PT.Bestprofit - Indeks saham bursa Asia berbalik merosot pada perdagangan hari
pertama 2019, karena data ekonomi China yang mengecewakan, membuat sentimen ekonomi redup.
Indeks MSCI dari saham Asia Pasifik di luar Jepang tergelincir 1,6 persen,
menunjukkan survei aktivitas manufaktur sektor swasta China untuk pertama
kalinya dalam 19 bulan.
Indeks Manajer Pembelian Manufaktur Caixin/Markit (PMI) untuk Desember turun
menjadi 49,7 dari level indeks bulan sebelumnya 50,2, dan diikuti survei yang
buruk terkait output sektor manufaktur.
"Hal yang lebih menarik adalah bahwa 'pesanan baru' pada PMI turun dari
ekspansi pada November menjadi kontraksi pada Desember. Ini menegaskan
pandangan bahwa ekonomi lemah dan stimulus perlu tiba dengan cepat," kata
analis di ING seperti dikutip dari Reuters, Rabu (2/1).
Indeks
blue chip Shanghai merosot cepat 1,2 persen dan Korea Selatan turun 1,5 persen,
sedangkan Nikkei Jepang tak bergerak karena masih ditutup untuk liburan.
E-Mini futures untuk S&P 500 melesu 0,8 persen, sementara FTSE futures
turun 0,6 persen.

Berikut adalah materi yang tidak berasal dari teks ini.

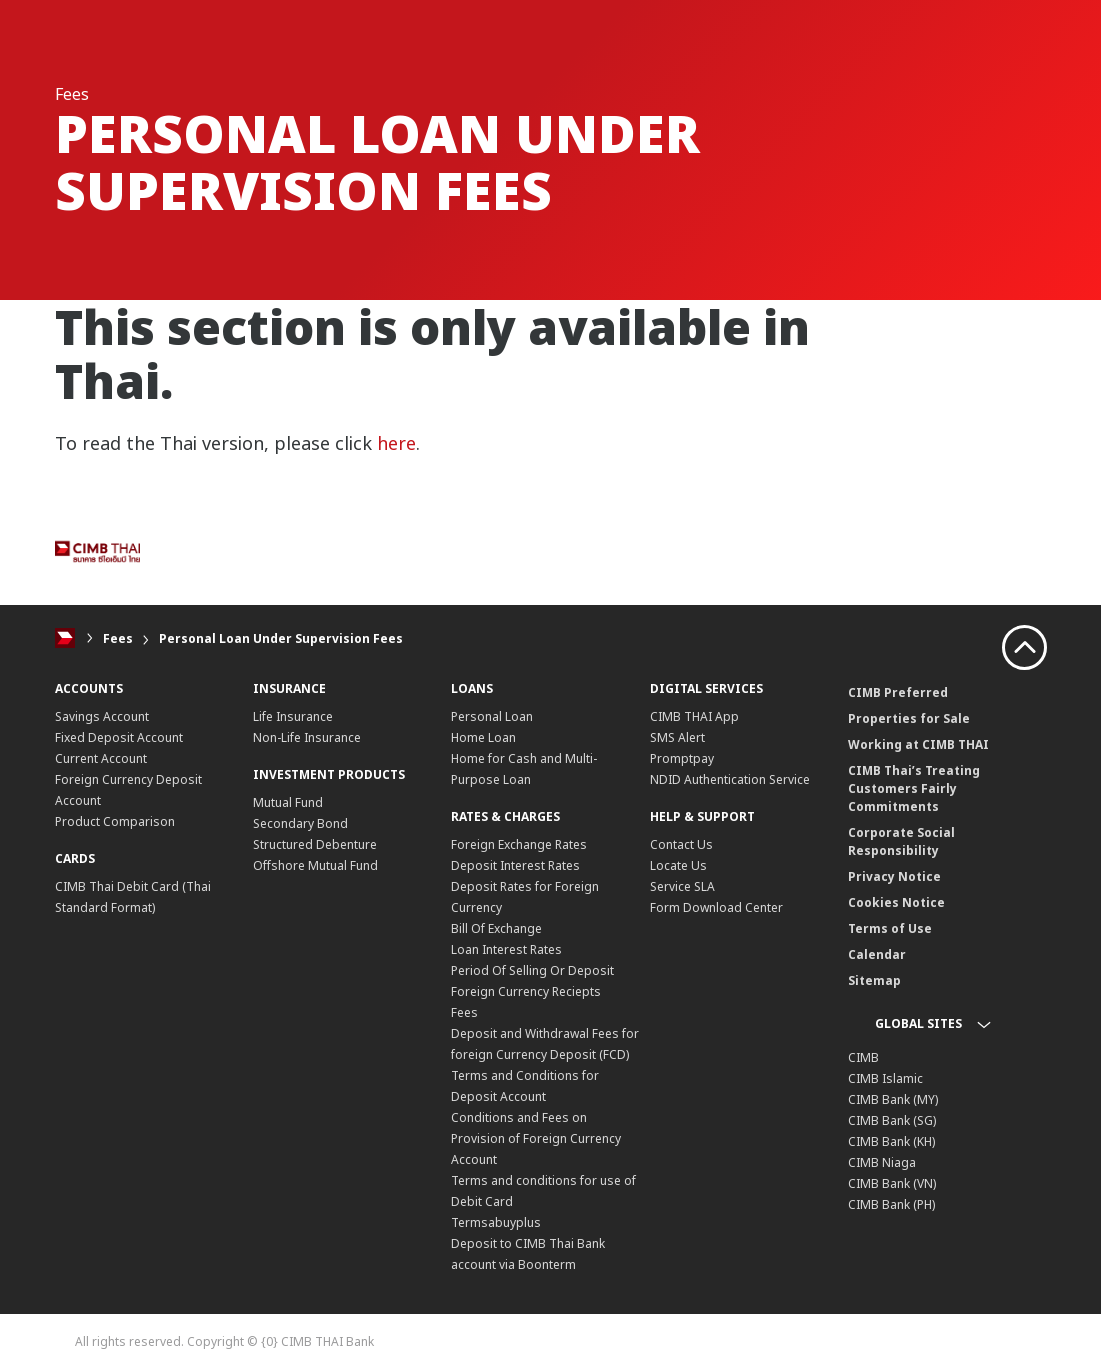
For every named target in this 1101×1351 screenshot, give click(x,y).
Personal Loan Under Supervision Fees (281, 638)
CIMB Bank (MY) (893, 1099)
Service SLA (682, 886)
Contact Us (681, 844)
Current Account (101, 758)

Spreadbetters juga menunjuk kerugian pada bursa Eropa utama
lain pada pembukaan hari
pertama tahun 2019.
Dolar Australia, yang sering digunakan sebagai pengganti terhadap sentimen
China, melemah 0,7 persen ke level terendah sejak Februari 2016 di level $
0,70015.
Pelemahan nilai tukar dolar AS dan kondisi suku bunga AS yang cenderung stabil
membawa keuntungan bagi emas. Logam mulia berada di level US$ 1.283 per ounce
menjadi mendekati puncak selama enam bulan.
Harga minyak merosot tajam sepanjang tahun lalu. Harga
minyak mentah West Texas Intermediate (WTI) AS merosot hampir 25 persen,
sementara harga minyak Brent melemah 19,5 persen.
Gubernur Federal Reserve Jerome Powell akan memiliki kesempatan untuk
mengungkapkan prospek ekonomi saat ia berpartisipasi dalam diskusi bersama
mantan Gubernur The Fed Janet Yellen dan Ben Bernanke pada Jumat (4/1)
mendatang.
Selain itu, survei manufaktur AS berpotensi dirilis pada Kamis (3/1), diikuti
oleh laporan pembayaran gaji sehari setelahnya.
Pasar utang AS juga mengasumsikan The Fed telah selesai beraksi. Hasilnya,
imbal hasil (yield) obligasi bertenor 2 tahun jatuh ke level 2,49 persen, dari
puncak 2,97 persen pada November.
Imbal
hasil obligasi tenor 10 tahun juga merosot ke level terendah sejak Februari
lalu di level 2,69 persen, dari semula 2,71 persen.
"Pertumbuhan global membuat potensi aset berisiko berakhir. Kurva imbal
hasil tak terelakkan, saat ini terpengaruh oleh normalisasi kebijakan AS lebih
lanjut," tulis tim Treasury di OCBC Bank dalam sebuah catatan.